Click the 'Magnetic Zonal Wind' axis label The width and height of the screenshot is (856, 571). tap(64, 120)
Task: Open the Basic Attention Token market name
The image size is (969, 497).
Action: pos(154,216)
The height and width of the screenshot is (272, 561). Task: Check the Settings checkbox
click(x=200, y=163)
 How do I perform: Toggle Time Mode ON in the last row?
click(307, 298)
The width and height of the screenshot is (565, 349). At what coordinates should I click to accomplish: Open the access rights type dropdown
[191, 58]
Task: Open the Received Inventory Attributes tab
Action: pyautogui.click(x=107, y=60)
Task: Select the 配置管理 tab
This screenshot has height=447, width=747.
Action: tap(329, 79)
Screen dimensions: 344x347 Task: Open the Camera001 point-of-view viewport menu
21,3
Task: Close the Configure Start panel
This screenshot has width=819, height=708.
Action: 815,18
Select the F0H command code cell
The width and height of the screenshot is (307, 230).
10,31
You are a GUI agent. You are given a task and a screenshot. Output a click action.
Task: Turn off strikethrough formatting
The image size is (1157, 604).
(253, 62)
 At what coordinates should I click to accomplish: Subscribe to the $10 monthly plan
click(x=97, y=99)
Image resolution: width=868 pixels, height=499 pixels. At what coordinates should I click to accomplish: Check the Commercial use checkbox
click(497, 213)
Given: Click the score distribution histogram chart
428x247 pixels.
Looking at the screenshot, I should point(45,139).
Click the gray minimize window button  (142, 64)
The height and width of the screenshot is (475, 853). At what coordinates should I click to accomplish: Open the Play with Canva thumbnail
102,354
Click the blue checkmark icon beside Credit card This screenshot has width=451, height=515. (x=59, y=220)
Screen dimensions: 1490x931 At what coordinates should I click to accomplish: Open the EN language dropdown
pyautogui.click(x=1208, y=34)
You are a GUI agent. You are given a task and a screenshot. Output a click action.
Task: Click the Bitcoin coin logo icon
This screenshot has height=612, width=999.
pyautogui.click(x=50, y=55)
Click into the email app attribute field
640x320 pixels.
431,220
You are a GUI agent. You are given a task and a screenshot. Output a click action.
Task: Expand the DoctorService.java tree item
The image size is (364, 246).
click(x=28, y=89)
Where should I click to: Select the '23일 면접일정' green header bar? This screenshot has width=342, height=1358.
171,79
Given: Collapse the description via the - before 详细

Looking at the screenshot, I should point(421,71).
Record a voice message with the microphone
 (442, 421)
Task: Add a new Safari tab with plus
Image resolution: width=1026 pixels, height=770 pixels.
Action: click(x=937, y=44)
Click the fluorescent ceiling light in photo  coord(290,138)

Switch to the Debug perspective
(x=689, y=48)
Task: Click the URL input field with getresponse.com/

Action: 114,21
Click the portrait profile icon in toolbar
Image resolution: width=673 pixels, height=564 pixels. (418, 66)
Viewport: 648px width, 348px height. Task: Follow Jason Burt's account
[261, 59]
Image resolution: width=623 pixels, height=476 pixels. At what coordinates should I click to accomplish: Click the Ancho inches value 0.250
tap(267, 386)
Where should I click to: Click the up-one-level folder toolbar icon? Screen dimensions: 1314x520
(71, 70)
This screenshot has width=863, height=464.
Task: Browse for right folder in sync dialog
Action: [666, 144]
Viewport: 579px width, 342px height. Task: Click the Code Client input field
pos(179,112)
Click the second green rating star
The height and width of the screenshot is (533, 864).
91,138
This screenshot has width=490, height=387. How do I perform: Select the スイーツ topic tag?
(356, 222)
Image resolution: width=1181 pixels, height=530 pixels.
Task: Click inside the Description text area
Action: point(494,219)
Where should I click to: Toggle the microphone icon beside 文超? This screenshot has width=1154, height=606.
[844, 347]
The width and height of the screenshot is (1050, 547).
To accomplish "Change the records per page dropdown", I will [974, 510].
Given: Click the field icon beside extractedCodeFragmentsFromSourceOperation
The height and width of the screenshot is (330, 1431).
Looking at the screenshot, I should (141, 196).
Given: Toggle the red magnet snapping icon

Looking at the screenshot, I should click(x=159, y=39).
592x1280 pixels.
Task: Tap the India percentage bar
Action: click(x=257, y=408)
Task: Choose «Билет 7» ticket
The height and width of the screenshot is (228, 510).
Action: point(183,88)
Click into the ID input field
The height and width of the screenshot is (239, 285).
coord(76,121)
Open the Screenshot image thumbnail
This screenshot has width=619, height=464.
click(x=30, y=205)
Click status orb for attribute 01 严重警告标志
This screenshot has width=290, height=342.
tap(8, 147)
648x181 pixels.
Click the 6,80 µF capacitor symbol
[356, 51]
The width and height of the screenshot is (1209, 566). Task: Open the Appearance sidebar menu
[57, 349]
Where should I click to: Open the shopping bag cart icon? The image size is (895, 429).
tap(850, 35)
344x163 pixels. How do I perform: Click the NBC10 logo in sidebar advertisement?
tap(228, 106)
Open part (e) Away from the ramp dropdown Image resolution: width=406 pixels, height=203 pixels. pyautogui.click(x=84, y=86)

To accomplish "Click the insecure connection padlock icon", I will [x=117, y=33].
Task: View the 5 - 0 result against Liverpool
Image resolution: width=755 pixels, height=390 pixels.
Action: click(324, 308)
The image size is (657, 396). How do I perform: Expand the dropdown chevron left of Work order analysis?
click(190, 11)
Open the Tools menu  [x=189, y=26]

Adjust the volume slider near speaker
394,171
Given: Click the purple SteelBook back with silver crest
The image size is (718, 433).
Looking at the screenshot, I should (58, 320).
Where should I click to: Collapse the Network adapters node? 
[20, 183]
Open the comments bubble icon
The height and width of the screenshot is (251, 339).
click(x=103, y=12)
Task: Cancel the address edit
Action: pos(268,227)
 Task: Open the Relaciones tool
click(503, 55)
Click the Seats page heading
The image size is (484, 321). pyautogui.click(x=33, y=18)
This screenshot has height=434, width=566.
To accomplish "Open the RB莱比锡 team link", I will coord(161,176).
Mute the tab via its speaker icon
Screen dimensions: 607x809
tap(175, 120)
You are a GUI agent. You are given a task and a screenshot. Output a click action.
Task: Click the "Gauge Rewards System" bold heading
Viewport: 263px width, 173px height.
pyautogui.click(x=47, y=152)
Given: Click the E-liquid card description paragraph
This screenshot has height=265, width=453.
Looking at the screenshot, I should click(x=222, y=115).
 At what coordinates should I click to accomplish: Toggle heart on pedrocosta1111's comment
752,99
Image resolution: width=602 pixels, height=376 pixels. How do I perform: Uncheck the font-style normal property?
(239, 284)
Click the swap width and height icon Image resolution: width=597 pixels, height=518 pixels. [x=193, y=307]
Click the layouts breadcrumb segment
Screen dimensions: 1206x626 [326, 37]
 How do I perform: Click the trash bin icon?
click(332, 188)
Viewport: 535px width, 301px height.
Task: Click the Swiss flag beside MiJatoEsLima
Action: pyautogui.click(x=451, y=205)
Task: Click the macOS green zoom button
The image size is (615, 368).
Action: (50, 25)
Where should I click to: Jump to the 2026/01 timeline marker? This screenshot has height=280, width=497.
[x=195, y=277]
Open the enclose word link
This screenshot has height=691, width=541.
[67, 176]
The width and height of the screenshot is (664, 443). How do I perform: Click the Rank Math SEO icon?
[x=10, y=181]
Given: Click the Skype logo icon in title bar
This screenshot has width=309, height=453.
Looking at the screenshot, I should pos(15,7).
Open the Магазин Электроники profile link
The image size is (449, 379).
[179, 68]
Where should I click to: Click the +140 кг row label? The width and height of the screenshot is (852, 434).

## Your task
Repeat the records exactly, including every line.

## Your response
Click the 'Magnetic Zonal Wind' axis label The width and height of the screenshot is (856, 571). tap(64, 120)
Task: Open the Basic Attention Token market name
The image size is (969, 497).
Action: pos(154,216)
The height and width of the screenshot is (272, 561). Task: Check the Settings checkbox
click(x=200, y=163)
 How do I perform: Toggle Time Mode ON in the last row?
click(307, 298)
The width and height of the screenshot is (565, 349). At what coordinates should I click to accomplish: Open the access rights type dropdown
[191, 58]
Task: Open the Received Inventory Attributes tab
Action: pyautogui.click(x=107, y=60)
Task: Select the 配置管理 tab
This screenshot has height=447, width=747.
Action: tap(329, 79)
Screen dimensions: 344x347 Task: Open the Camera001 point-of-view viewport menu
21,3
Task: Close the Configure Start panel
This screenshot has width=819, height=708.
Action: 815,18
Select the F0H command code cell
The width and height of the screenshot is (307, 230).
10,31
You are a GUI agent. You are given a task and a screenshot. Output a click action.
Task: Turn off strikethrough formatting
The image size is (1157, 604).
(253, 62)
 At what coordinates should I click to accomplish: Subscribe to the $10 monthly plan
click(x=97, y=99)
Image resolution: width=868 pixels, height=499 pixels. At what coordinates should I click to accomplish: Check the Commercial use checkbox
click(497, 213)
Given: Click the score distribution histogram chart
428x247 pixels.
Looking at the screenshot, I should point(45,139).
Click the gray minimize window button  (142, 64)
The height and width of the screenshot is (475, 853). At what coordinates should I click to accomplish: Open the Play with Canva thumbnail
102,354
Click the blue checkmark icon beside Credit card This screenshot has width=451, height=515. (x=59, y=220)
Screen dimensions: 1490x931 At what coordinates should I click to accomplish: Open the EN language dropdown
pyautogui.click(x=1208, y=34)
You are a GUI agent. You are given a task and a screenshot. Output a click action.
Task: Click the Bitcoin coin logo icon
This screenshot has height=612, width=999.
pyautogui.click(x=50, y=55)
Click into the email app attribute field
640x320 pixels.
431,220
You are a GUI agent. You are given a task and a screenshot. Output a click action.
Task: Expand the DoctorService.java tree item
The image size is (364, 246).
click(x=28, y=89)
Where should I click to: Select the '23일 면접일정' green header bar? This screenshot has width=342, height=1358.
171,79
Given: Collapse the description via the - before 详细

Looking at the screenshot, I should point(421,71).
Record a voice message with the microphone
 (442, 421)
Task: Add a new Safari tab with plus
Image resolution: width=1026 pixels, height=770 pixels.
Action: click(x=937, y=44)
Click the fluorescent ceiling light in photo  coord(290,138)

Switch to the Debug perspective
(x=689, y=48)
Task: Click the URL input field with getresponse.com/

Action: 114,21
Click the portrait profile icon in toolbar
Image resolution: width=673 pixels, height=564 pixels. (418, 66)
Viewport: 648px width, 348px height. Task: Follow Jason Burt's account
[261, 59]
Image resolution: width=623 pixels, height=476 pixels. At what coordinates should I click to accomplish: Click the Ancho inches value 0.250
tap(267, 386)
Where should I click to: Click the up-one-level folder toolbar icon? Screen dimensions: 1314x520
(71, 70)
This screenshot has width=863, height=464.
Task: Browse for right folder in sync dialog
Action: [666, 144]
Viewport: 579px width, 342px height. Task: Click the Code Client input field
pos(179,112)
Click the second green rating star
The height and width of the screenshot is (533, 864).
91,138
This screenshot has width=490, height=387. How do I perform: Select the スイーツ topic tag?
(356, 222)
Image resolution: width=1181 pixels, height=530 pixels.
Task: Click inside the Description text area
Action: point(494,219)
Where should I click to: Toggle the microphone icon beside 文超? This screenshot has width=1154, height=606.
[844, 347]
The width and height of the screenshot is (1050, 547).
To accomplish "Change the records per page dropdown", I will [974, 510].
Given: Click the field icon beside extractedCodeFragmentsFromSourceOperation
The height and width of the screenshot is (330, 1431).
Looking at the screenshot, I should (141, 196).
Given: Toggle the red magnet snapping icon

Looking at the screenshot, I should click(x=159, y=39).
592x1280 pixels.
Task: Tap the India percentage bar
Action: click(x=257, y=408)
Task: Choose «Билет 7» ticket
The height and width of the screenshot is (228, 510).
Action: point(183,88)
Click into the ID input field
The height and width of the screenshot is (239, 285).
coord(76,121)
Open the Screenshot image thumbnail
This screenshot has width=619, height=464.
click(x=30, y=205)
Click status orb for attribute 01 严重警告标志
This screenshot has width=290, height=342.
tap(8, 147)
648x181 pixels.
Click the 6,80 µF capacitor symbol
[356, 51]
The width and height of the screenshot is (1209, 566). Task: Open the Appearance sidebar menu
[57, 349]
Where should I click to: Open the shopping bag cart icon? The image size is (895, 429).
tap(850, 35)
344x163 pixels. How do I perform: Click the NBC10 logo in sidebar advertisement?
tap(228, 106)
Open part (e) Away from the ramp dropdown Image resolution: width=406 pixels, height=203 pixels. pyautogui.click(x=84, y=86)

To accomplish "Click the insecure connection padlock icon", I will [x=117, y=33].
Task: View the 5 - 0 result against Liverpool
Image resolution: width=755 pixels, height=390 pixels.
Action: click(324, 308)
The image size is (657, 396). How do I perform: Expand the dropdown chevron left of Work order analysis?
click(190, 11)
Open the Tools menu  [x=189, y=26]

Adjust the volume slider near speaker
394,171
Given: Click the purple SteelBook back with silver crest
The image size is (718, 433).
Looking at the screenshot, I should (58, 320).
Where should I click to: Collapse the Network adapters node? 
[20, 183]
Open the comments bubble icon
The height and width of the screenshot is (251, 339).
click(x=103, y=12)
Task: Cancel the address edit
Action: pos(268,227)
 Task: Open the Relaciones tool
click(503, 55)
Click the Seats page heading
The image size is (484, 321). pyautogui.click(x=33, y=18)
This screenshot has height=434, width=566.
To accomplish "Open the RB莱比锡 team link", I will coord(161,176).
Mute the tab via its speaker icon
Screen dimensions: 607x809
tap(175, 120)
You are a GUI agent. You are given a task and a screenshot. Output a click action.
Task: Click the "Gauge Rewards System" bold heading
Viewport: 263px width, 173px height.
pyautogui.click(x=47, y=152)
Given: Click the E-liquid card description paragraph
This screenshot has height=265, width=453.
Looking at the screenshot, I should click(x=222, y=115).
 At what coordinates should I click to accomplish: Toggle heart on pedrocosta1111's comment
752,99
Image resolution: width=602 pixels, height=376 pixels. How do I perform: Uncheck the font-style normal property?
(239, 284)
Click the swap width and height icon Image resolution: width=597 pixels, height=518 pixels. [x=193, y=307]
Click the layouts breadcrumb segment
Screen dimensions: 1206x626 [326, 37]
 How do I perform: Click the trash bin icon?
click(332, 188)
Viewport: 535px width, 301px height.
Task: Click the Swiss flag beside MiJatoEsLima
Action: pyautogui.click(x=451, y=205)
Task: Click the macOS green zoom button
The image size is (615, 368).
Action: (50, 25)
Where should I click to: Jump to the 2026/01 timeline marker? This screenshot has height=280, width=497.
[x=195, y=277]
Open the enclose word link
This screenshot has height=691, width=541.
[67, 176]
The width and height of the screenshot is (664, 443). How do I perform: Click the Rank Math SEO icon?
[x=10, y=181]
Given: Click the Skype logo icon in title bar
This screenshot has width=309, height=453.
Looking at the screenshot, I should pos(15,7).
Open the Магазин Электроники profile link
The image size is (449, 379).
[179, 68]
Where should I click to: Click the +140 кг row label? The width and height of the screenshot is (852, 434).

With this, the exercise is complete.